The demolishment was only the third time that the current government under Netanyahu has removed illegal settler constructions.
In August, officials from the Civil Administration, backed by police, destroyed or evacuated five buildings in the Aira Shahar outpost near the settlement of Kochav Hashahar.
A source close to Smotrich said at the time the land on which Aira Shahar was built was definitively private Palestinian land, meaning it would have been impossible to legalize the outpost.
In January, in the first weeks of the government’s tenure, forces evacuated the Or Chaim outpost on the order of Defense Minister Yoav Gallant, sparking a clash with Smotrich.
Under coalition agreements, Smotrich was later given oversight of civilian affairs in the West Bank.

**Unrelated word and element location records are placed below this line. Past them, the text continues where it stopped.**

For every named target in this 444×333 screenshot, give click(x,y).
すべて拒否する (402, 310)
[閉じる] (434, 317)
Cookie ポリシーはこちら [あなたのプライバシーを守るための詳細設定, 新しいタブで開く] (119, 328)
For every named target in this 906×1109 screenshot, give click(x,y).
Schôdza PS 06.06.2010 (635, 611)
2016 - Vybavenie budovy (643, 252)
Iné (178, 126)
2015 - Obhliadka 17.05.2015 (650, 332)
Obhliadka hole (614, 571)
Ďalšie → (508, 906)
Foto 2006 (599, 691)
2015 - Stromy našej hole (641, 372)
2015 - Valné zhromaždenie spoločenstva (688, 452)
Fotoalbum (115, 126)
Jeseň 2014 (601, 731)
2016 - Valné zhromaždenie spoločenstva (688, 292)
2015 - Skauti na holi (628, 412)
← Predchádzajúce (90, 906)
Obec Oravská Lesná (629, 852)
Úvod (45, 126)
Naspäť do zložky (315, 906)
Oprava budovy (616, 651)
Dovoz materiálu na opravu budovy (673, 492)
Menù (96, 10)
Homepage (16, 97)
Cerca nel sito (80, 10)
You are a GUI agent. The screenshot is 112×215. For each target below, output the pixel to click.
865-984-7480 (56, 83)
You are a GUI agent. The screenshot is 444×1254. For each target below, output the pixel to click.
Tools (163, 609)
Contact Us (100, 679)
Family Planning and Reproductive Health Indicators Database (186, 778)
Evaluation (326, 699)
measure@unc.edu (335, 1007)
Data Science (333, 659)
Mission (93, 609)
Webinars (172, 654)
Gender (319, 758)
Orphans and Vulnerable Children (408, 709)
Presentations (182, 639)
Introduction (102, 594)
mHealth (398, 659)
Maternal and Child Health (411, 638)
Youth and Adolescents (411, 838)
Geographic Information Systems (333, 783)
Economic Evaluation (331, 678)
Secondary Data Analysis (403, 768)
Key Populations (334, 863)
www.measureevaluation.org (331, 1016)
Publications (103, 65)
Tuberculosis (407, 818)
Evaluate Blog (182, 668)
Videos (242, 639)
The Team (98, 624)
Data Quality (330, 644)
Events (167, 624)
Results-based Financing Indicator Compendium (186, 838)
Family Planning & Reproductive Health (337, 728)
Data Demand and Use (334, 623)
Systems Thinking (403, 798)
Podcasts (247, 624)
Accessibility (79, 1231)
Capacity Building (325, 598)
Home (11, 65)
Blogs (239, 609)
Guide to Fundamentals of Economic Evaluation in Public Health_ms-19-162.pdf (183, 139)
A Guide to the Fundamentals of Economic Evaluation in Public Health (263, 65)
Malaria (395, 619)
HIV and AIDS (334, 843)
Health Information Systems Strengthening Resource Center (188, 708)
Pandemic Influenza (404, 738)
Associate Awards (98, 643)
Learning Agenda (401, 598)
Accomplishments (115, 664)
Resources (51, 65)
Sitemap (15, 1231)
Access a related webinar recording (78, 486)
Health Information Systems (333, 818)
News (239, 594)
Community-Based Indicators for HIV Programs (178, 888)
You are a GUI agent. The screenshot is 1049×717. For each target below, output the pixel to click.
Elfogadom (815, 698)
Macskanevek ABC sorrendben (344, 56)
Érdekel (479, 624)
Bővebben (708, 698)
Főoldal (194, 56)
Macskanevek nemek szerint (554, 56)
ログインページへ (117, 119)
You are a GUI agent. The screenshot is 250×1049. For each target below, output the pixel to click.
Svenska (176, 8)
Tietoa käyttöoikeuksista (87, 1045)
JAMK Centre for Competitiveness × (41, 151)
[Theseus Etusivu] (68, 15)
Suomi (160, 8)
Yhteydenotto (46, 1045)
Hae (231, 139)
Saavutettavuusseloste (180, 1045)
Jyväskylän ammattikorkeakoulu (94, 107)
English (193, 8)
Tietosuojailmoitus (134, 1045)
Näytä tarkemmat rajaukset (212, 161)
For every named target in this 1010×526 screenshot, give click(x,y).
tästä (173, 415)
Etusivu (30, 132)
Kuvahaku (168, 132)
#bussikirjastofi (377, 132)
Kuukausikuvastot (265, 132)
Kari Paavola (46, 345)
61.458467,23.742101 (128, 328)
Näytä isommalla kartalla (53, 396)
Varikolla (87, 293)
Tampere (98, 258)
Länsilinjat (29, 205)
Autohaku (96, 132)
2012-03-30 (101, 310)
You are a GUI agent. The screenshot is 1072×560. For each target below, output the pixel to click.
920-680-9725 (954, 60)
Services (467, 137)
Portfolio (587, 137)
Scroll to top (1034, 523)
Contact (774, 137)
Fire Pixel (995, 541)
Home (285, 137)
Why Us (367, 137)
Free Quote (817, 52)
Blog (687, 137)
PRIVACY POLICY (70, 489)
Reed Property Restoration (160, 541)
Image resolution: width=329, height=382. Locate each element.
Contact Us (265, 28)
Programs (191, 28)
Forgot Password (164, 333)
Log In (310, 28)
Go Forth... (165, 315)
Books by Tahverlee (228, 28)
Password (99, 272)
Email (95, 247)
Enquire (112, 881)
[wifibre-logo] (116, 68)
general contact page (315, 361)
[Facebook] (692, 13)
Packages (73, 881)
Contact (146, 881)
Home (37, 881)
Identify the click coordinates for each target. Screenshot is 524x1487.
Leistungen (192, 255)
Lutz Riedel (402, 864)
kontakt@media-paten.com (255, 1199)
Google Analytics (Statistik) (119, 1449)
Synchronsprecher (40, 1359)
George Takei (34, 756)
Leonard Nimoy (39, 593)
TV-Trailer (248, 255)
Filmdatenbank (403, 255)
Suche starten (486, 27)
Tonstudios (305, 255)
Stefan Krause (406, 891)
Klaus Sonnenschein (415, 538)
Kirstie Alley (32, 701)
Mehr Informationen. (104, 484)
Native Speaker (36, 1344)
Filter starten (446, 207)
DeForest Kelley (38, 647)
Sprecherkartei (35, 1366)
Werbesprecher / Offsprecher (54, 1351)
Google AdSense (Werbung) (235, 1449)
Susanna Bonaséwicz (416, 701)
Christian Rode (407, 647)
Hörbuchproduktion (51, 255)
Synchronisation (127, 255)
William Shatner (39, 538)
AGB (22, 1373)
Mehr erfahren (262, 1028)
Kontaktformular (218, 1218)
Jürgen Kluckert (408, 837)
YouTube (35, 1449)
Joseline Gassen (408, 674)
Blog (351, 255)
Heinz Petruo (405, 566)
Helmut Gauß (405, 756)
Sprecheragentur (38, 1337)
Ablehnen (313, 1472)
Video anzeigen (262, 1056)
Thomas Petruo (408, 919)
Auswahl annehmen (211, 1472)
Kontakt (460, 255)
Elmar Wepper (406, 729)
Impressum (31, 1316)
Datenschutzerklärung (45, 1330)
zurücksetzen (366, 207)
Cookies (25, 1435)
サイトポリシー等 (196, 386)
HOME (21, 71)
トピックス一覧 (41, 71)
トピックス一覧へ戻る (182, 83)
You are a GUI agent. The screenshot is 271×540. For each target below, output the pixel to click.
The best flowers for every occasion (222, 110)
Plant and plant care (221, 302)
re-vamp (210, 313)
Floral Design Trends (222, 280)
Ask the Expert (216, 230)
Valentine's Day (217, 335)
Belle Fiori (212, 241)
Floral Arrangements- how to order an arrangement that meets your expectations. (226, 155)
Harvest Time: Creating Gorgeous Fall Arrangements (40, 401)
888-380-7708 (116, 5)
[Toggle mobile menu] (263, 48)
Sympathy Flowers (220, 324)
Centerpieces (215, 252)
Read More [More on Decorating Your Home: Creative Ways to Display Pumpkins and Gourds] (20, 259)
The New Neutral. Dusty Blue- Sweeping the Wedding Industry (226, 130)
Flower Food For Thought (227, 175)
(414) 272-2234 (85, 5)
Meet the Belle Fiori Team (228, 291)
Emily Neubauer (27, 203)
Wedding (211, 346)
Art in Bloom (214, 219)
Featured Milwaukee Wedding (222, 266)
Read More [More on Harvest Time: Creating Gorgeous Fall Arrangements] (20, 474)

While the international community considers all settlements illegal, Israel differentiates between settlement homes built and permitted by the Defense Ministry on land owned by the state and illegal outposts built without necessary permits, often on private Palestinian land.
However, outposts are sometimes erected with the state’s tacit approval, and successive governments have sought to legalize at least some of the unrecognized neighborhoods as a result.